* EXERCISE DETAILS:
Rewrite all of the records below, replacing "Export Run" with "Export All" and leaving everything else unchanged.

-.-.-

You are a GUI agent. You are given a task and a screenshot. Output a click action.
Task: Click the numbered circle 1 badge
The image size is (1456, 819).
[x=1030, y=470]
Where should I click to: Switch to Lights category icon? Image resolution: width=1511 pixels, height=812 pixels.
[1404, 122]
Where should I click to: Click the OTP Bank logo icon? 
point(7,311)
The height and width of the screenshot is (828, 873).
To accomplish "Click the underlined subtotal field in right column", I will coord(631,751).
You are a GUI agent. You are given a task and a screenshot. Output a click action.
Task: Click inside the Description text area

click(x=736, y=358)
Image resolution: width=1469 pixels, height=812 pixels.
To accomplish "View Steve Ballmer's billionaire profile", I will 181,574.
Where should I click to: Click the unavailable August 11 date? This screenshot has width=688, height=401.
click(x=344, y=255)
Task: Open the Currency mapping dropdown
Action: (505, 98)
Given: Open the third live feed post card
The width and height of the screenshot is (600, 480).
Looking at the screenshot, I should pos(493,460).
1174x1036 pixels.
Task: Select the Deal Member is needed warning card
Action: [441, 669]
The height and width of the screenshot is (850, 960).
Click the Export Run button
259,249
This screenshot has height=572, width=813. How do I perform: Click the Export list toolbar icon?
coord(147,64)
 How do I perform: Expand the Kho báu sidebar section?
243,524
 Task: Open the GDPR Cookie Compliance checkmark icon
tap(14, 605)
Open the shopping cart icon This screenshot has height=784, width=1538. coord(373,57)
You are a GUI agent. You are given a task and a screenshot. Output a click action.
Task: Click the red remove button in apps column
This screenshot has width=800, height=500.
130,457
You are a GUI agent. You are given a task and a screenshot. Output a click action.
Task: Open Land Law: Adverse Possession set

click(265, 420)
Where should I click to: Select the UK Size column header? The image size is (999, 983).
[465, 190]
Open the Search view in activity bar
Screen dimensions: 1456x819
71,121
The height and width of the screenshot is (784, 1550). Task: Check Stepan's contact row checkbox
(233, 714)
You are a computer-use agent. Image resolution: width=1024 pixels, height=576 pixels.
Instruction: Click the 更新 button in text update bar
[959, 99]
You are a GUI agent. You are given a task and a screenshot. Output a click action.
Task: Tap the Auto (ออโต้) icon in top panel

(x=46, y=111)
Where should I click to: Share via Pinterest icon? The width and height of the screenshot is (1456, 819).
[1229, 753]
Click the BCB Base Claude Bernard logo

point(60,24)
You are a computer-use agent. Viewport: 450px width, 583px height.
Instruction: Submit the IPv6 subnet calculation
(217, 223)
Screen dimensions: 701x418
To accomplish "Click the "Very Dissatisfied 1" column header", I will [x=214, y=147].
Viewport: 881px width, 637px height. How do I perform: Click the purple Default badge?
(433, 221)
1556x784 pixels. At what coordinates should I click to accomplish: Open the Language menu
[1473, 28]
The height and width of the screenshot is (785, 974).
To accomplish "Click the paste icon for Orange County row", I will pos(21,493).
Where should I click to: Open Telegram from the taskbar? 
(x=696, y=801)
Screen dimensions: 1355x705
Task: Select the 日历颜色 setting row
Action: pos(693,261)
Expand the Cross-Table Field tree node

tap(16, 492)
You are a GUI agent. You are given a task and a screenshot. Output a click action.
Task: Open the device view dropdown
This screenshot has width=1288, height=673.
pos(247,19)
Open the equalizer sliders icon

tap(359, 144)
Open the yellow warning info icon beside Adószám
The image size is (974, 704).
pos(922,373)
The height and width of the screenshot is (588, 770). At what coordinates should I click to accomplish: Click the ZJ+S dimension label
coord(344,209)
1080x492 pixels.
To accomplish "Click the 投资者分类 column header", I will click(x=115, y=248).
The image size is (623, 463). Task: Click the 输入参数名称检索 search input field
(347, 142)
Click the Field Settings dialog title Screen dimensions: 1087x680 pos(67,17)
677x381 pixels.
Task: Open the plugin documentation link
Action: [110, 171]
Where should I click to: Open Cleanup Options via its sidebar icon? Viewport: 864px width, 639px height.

-.-.-

* RESPONSE FOR THIS EXERCISE:
You are a GUI agent. You are given a task and a screenshot. Output a click action.
Task: Click the numbered circle 1 badge
The image size is (1456, 819).
[x=1030, y=470]
Where should I click to: Switch to Lights category icon? Image resolution: width=1511 pixels, height=812 pixels.
[1404, 122]
Where should I click to: Click the OTP Bank logo icon? 
point(7,311)
The height and width of the screenshot is (828, 873).
To accomplish "Click the underlined subtotal field in right column", I will coord(631,751).
You are a GUI agent. You are given a task and a screenshot. Output a click action.
Task: Click inside the Description text area

click(x=736, y=358)
Image resolution: width=1469 pixels, height=812 pixels.
To accomplish "View Steve Ballmer's billionaire profile", I will 181,574.
Where should I click to: Click the unavailable August 11 date? This screenshot has width=688, height=401.
click(x=344, y=255)
Task: Open the Currency mapping dropdown
Action: (505, 98)
Given: Open the third live feed post card
The width and height of the screenshot is (600, 480).
Looking at the screenshot, I should pos(493,460).
1174x1036 pixels.
Task: Select the Deal Member is needed warning card
Action: [441, 669]
The height and width of the screenshot is (850, 960).
Click the Export All button
259,249
This screenshot has height=572, width=813. How do I perform: Click the Export list toolbar icon?
coord(147,64)
 How do I perform: Expand the Kho báu sidebar section?
243,524
 Task: Open the GDPR Cookie Compliance checkmark icon
tap(14, 605)
Open the shopping cart icon This screenshot has height=784, width=1538. coord(373,57)
You are a GUI agent. You are given a task and a screenshot. Output a click action.
Task: Click the red remove button in apps column
This screenshot has width=800, height=500.
130,457
You are a GUI agent. You are given a task and a screenshot. Output a click action.
Task: Open Land Law: Adverse Possession set

click(265, 420)
Where should I click to: Select the UK Size column header? The image size is (999, 983).
[465, 190]
Open the Search view in activity bar
Screen dimensions: 1456x819
71,121
The height and width of the screenshot is (784, 1550). Task: Check Stepan's contact row checkbox
(233, 714)
You are a computer-use agent. Image resolution: width=1024 pixels, height=576 pixels.
Instruction: Click the 更新 button in text update bar
[959, 99]
You are a GUI agent. You are given a task and a screenshot. Output a click action.
Task: Tap the Auto (ออโต้) icon in top panel

(x=46, y=111)
Where should I click to: Share via Pinterest icon? The width and height of the screenshot is (1456, 819).
[1229, 753]
Click the BCB Base Claude Bernard logo

point(60,24)
You are a computer-use agent. Viewport: 450px width, 583px height.
Instruction: Submit the IPv6 subnet calculation
(217, 223)
Screen dimensions: 701x418
To accomplish "Click the "Very Dissatisfied 1" column header", I will [x=214, y=147].
Viewport: 881px width, 637px height. How do I perform: Click the purple Default badge?
(433, 221)
1556x784 pixels. At what coordinates should I click to accomplish: Open the Language menu
[1473, 28]
The height and width of the screenshot is (785, 974).
To accomplish "Click the paste icon for Orange County row", I will pos(21,493).
Where should I click to: Open Telegram from the taskbar? 
(x=696, y=801)
Screen dimensions: 1355x705
Task: Select the 日历颜色 setting row
Action: pos(693,261)
Expand the Cross-Table Field tree node

tap(16, 492)
You are a GUI agent. You are given a task and a screenshot. Output a click action.
Task: Open the device view dropdown
This screenshot has width=1288, height=673.
pos(247,19)
Open the equalizer sliders icon

tap(359, 144)
Open the yellow warning info icon beside Adószám
The image size is (974, 704).
pos(922,373)
The height and width of the screenshot is (588, 770). At what coordinates should I click to accomplish: Click the ZJ+S dimension label
coord(344,209)
1080x492 pixels.
To accomplish "Click the 投资者分类 column header", I will click(x=115, y=248).
The image size is (623, 463). Task: Click the 输入参数名称检索 search input field
(347, 142)
Click the Field Settings dialog title Screen dimensions: 1087x680 pos(67,17)
677x381 pixels.
Task: Open the plugin documentation link
Action: [110, 171]
Where should I click to: Open Cleanup Options via its sidebar icon? Viewport: 864px width, 639px height.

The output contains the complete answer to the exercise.